Dataset entries:
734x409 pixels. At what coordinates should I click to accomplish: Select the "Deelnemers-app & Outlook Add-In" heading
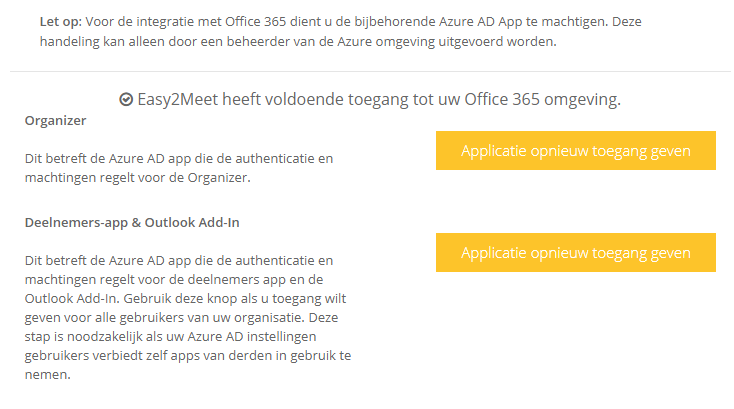coord(132,223)
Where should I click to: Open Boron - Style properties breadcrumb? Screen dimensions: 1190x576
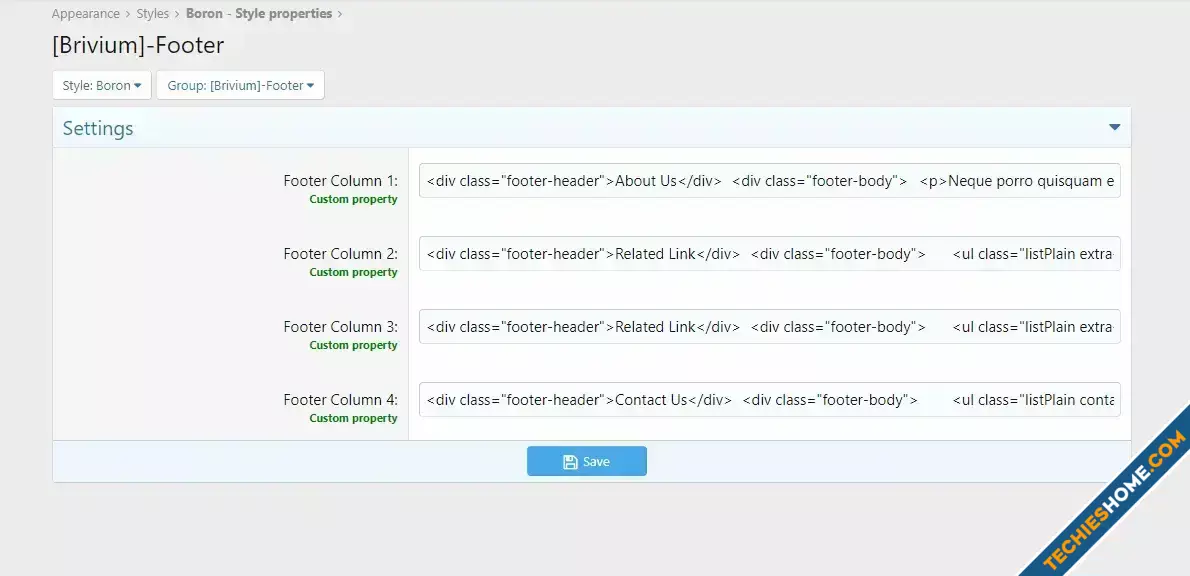[259, 14]
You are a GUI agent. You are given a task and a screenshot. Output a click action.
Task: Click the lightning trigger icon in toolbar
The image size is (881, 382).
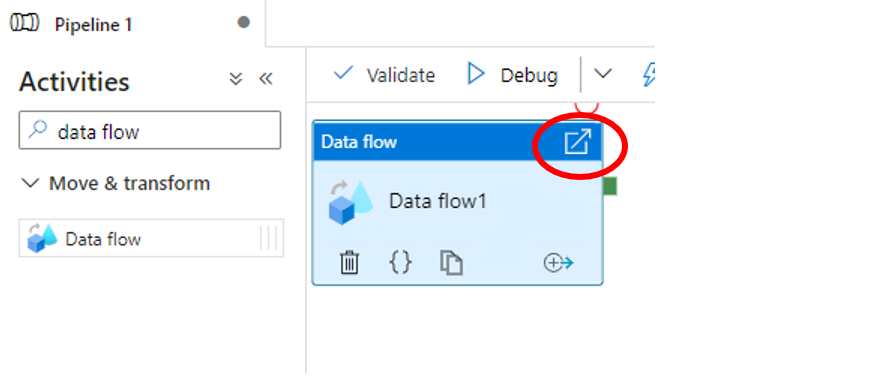click(x=649, y=74)
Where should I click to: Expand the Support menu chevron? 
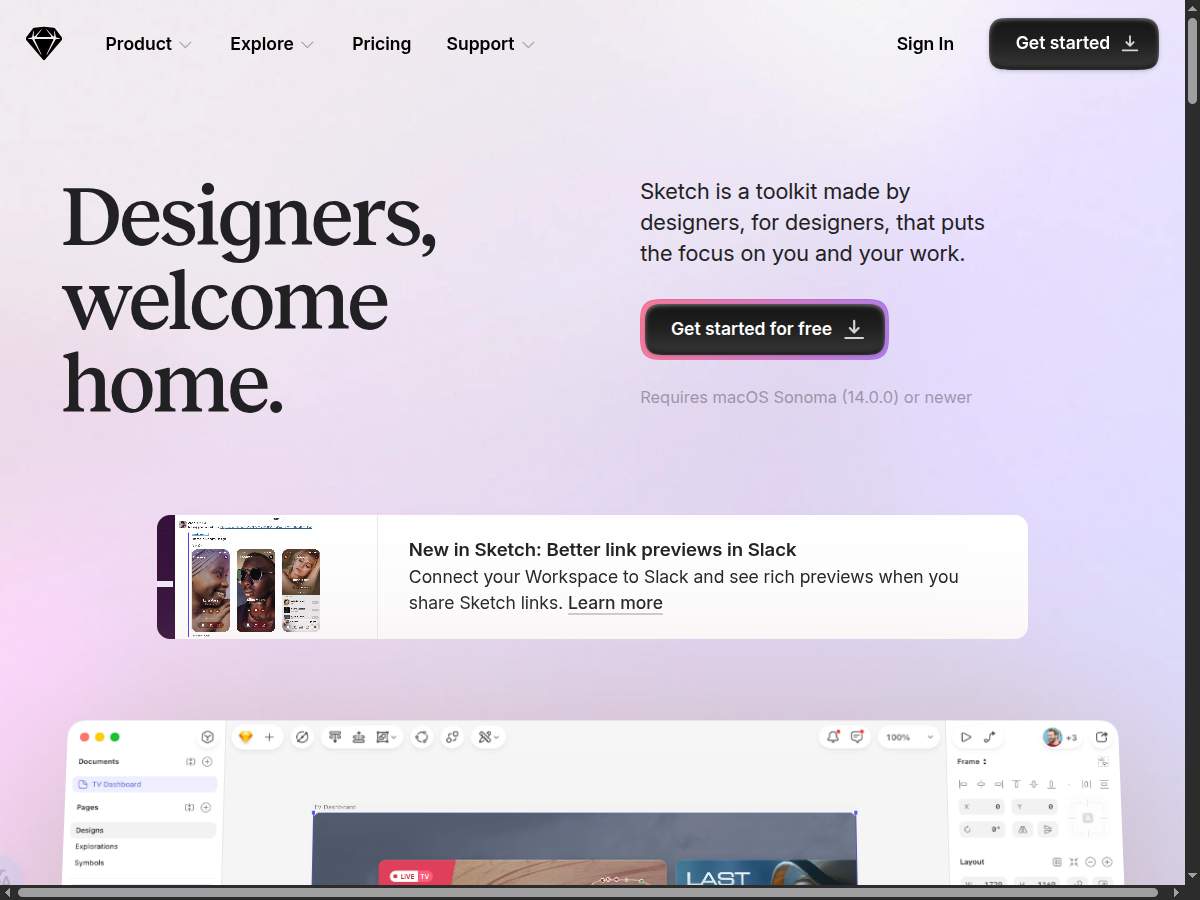(528, 44)
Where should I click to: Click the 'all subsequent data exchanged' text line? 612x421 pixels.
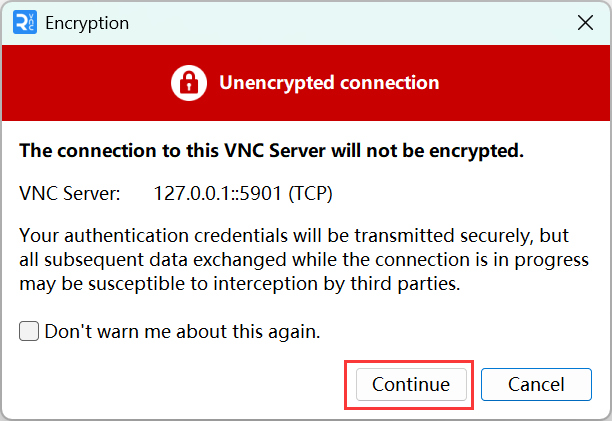pos(304,260)
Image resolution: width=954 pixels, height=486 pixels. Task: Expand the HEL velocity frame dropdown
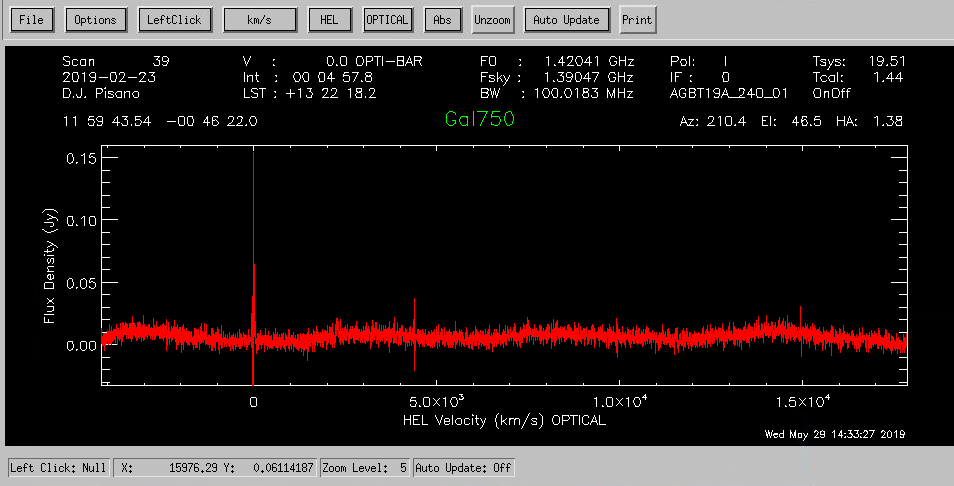coord(330,20)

What the exercise asks:
Only the lines from the one with "Task: Click the" through the last line of the listing belong in your answer; copy them exactly and skip the pictures.

Answer to the exercise:
Task: Click the lightning trigger icon in toolbar
The image size is (881, 382).
click(x=649, y=74)
Where should I click to: Expand the Support menu chevron? 
(528, 44)
Where should I click to: Click the 'all subsequent data exchanged' text line? 612x421 pixels.
pos(304,260)
Image resolution: width=954 pixels, height=486 pixels. Task: Expand the HEL velocity frame dropdown
coord(330,20)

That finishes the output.